En 1968, le Royaume-Uni, en plein démantèlement de son empire, avait accordé l’indépendance à Maurice, mais refusé de lui céder les îles Chagos. Les Britanniques avaient même chassé 1 500 à 2 000 Chagossiens des atolls pour installer la base militaire de Diego Garcia. « Nous n’avons pas les yeux bleus, c’est pour cela qu’on nous chasse », « notre traitement est inhumain », témoignaient à la BBC au début des années 1970 quelques-unes de ces personnes expulsées de leurs terres, dans un document sonore rediffusé le 3 octobre sur la BBC Radio 4.
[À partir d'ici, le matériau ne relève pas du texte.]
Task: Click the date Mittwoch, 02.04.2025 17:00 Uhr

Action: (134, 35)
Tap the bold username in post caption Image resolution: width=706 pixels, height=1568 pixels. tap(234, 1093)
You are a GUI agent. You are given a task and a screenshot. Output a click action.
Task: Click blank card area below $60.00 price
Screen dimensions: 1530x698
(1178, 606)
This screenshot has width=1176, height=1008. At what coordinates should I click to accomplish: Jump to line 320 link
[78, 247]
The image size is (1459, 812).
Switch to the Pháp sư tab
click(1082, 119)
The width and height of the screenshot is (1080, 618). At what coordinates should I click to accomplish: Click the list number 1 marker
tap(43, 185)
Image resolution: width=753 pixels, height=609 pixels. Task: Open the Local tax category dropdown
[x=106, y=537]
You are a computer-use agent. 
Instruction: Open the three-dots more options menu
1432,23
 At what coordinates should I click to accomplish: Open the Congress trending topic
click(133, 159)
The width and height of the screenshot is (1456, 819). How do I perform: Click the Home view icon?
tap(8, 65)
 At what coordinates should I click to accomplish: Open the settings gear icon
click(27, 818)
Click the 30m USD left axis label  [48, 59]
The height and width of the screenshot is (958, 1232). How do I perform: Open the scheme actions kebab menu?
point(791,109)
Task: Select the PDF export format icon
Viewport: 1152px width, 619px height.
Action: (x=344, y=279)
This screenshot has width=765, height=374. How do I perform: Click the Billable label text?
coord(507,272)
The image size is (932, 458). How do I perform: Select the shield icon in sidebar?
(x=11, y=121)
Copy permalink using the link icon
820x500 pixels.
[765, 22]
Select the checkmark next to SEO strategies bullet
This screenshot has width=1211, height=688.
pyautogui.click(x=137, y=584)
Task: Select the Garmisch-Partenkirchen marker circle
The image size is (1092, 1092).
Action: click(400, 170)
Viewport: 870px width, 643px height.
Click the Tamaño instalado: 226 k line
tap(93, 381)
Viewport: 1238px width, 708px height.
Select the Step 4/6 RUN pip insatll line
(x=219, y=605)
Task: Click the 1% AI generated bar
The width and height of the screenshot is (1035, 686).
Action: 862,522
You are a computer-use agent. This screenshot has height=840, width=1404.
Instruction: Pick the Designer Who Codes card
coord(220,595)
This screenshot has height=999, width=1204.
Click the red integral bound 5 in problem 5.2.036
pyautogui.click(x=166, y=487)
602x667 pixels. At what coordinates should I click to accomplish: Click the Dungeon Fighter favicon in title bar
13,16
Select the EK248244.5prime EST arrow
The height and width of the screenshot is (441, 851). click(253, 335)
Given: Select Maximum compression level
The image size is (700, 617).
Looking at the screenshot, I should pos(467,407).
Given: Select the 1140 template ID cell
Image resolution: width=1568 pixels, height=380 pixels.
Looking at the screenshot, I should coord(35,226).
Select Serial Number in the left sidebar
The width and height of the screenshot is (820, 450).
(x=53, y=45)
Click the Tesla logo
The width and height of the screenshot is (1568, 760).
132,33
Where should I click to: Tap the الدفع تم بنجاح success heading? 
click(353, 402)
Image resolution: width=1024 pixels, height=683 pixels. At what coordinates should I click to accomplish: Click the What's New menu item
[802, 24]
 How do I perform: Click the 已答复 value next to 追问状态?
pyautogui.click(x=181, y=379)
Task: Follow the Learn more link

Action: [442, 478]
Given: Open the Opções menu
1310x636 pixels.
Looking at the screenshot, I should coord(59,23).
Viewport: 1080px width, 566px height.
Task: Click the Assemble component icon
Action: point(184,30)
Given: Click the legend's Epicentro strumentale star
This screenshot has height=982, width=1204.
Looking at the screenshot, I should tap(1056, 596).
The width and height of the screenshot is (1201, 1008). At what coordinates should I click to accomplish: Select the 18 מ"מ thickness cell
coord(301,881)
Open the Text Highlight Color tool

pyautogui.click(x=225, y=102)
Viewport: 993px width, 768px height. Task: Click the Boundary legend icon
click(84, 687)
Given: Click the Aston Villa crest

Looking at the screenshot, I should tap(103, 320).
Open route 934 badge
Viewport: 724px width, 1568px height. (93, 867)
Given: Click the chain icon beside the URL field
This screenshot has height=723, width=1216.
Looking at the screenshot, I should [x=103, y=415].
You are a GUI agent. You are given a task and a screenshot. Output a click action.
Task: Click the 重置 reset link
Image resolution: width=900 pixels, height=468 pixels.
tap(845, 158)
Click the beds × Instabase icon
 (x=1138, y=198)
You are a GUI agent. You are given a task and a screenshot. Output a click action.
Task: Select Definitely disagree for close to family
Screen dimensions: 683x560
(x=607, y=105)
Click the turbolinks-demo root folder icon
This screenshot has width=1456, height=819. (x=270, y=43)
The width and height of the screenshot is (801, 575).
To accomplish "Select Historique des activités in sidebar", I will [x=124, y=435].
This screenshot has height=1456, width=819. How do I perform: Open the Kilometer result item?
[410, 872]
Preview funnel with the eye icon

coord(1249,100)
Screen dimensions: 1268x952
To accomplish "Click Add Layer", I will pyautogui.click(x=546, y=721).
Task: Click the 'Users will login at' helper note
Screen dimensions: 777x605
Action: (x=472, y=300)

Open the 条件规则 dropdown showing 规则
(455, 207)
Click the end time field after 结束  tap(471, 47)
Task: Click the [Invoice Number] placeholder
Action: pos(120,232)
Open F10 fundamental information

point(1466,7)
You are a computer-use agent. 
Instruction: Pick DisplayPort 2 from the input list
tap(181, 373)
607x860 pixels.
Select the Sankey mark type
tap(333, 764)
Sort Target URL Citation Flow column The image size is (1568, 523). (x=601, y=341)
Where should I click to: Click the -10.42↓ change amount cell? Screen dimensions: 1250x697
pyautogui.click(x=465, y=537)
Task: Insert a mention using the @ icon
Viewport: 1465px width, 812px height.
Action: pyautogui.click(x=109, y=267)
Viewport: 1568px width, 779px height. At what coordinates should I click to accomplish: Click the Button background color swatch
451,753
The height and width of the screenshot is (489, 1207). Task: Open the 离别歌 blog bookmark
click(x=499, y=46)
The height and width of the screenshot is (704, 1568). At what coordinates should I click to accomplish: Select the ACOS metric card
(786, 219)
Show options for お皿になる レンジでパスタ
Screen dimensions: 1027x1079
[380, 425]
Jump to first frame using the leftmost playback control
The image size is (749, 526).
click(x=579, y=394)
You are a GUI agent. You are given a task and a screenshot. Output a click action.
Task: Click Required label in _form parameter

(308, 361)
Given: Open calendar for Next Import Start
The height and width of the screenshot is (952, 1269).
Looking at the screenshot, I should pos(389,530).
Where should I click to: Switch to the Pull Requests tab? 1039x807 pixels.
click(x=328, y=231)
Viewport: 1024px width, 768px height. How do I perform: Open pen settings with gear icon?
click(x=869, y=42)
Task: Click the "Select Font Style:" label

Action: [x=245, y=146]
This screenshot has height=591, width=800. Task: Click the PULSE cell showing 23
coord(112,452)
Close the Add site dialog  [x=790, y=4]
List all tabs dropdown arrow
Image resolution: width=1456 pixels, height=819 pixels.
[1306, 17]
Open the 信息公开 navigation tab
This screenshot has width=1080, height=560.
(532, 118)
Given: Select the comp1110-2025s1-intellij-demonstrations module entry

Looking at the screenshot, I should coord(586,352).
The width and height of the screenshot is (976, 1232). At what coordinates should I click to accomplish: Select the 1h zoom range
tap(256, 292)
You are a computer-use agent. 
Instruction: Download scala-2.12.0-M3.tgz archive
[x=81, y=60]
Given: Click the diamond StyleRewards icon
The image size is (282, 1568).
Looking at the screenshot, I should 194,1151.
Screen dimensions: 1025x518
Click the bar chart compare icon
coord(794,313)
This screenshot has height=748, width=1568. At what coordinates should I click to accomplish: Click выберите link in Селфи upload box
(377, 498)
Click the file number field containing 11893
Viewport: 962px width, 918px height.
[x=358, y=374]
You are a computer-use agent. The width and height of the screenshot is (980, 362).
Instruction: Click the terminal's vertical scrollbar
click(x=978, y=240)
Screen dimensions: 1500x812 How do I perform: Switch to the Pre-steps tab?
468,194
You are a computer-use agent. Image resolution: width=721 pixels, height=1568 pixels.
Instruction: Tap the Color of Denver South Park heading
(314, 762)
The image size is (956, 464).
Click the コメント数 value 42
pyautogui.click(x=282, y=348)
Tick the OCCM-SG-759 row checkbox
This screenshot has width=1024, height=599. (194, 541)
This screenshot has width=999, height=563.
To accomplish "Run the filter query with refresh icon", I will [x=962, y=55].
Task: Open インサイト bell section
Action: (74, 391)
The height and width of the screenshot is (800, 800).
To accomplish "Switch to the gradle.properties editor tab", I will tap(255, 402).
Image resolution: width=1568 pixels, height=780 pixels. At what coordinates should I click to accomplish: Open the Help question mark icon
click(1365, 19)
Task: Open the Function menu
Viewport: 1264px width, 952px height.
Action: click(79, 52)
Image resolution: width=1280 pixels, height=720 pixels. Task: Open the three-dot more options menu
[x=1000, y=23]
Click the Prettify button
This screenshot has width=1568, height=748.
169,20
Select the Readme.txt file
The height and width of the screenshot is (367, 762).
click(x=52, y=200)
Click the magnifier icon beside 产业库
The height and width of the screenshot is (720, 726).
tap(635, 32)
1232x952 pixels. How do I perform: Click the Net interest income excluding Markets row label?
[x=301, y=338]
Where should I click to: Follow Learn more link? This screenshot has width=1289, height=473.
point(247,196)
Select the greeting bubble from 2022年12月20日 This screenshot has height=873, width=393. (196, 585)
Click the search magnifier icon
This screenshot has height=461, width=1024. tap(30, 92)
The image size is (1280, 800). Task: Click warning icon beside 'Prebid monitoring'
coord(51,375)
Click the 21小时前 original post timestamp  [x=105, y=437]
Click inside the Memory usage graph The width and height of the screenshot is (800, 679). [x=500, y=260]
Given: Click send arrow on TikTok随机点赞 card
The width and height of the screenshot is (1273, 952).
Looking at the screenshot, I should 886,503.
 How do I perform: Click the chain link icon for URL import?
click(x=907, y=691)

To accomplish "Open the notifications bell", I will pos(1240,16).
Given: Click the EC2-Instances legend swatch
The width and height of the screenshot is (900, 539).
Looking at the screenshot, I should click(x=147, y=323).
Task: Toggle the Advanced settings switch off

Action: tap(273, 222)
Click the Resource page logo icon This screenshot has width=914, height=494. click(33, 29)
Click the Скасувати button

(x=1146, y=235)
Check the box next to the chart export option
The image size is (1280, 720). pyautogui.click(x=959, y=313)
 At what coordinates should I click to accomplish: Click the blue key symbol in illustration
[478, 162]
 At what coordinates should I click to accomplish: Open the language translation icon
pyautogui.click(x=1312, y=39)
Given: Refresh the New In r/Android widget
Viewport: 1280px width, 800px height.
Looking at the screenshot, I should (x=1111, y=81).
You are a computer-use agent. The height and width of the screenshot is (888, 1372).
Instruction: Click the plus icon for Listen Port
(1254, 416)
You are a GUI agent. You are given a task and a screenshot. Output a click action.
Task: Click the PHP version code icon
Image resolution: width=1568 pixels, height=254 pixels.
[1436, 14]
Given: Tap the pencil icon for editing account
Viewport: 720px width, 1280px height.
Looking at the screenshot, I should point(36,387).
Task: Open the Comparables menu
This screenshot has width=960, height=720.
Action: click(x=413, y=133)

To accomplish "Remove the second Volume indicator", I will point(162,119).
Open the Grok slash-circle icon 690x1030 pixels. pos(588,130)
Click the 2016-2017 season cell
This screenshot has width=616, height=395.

Une partie de la droite proteste
La République de Maurice (1,2 million d’habitants) a porté le contentieux devant les instances internationales. Entre 2019 et 2021, la Cour internationale de justice, l’Assemblée générale de l’ONU et le Tribunal international du droit de la mer ont tous reconnu la validité de ses revendications territoriales. Pour en finir avec un différend qui ternissait la réputation du Royaume-Uni, notamment vis-à-vis des Etats africains, le gouvernement conservateur de Rishi Sunak s’est résolu à entrer en négociations avec celui de Maurice, en novembre 2022.
Quand il est arrivé à Downing Street, en juillet, le travailliste Keir Starmer a décidé d’accélérer le processus, confiant les pourparlers à Sir Jonathan Powell, un diplomate d’expérience, qui mena les négociations de paix en Irlande du Nord pour Tony Blair. Une partie de la droite britannique a protesté, jeudi, reprochant au Labour un supposé manque de patriotisme.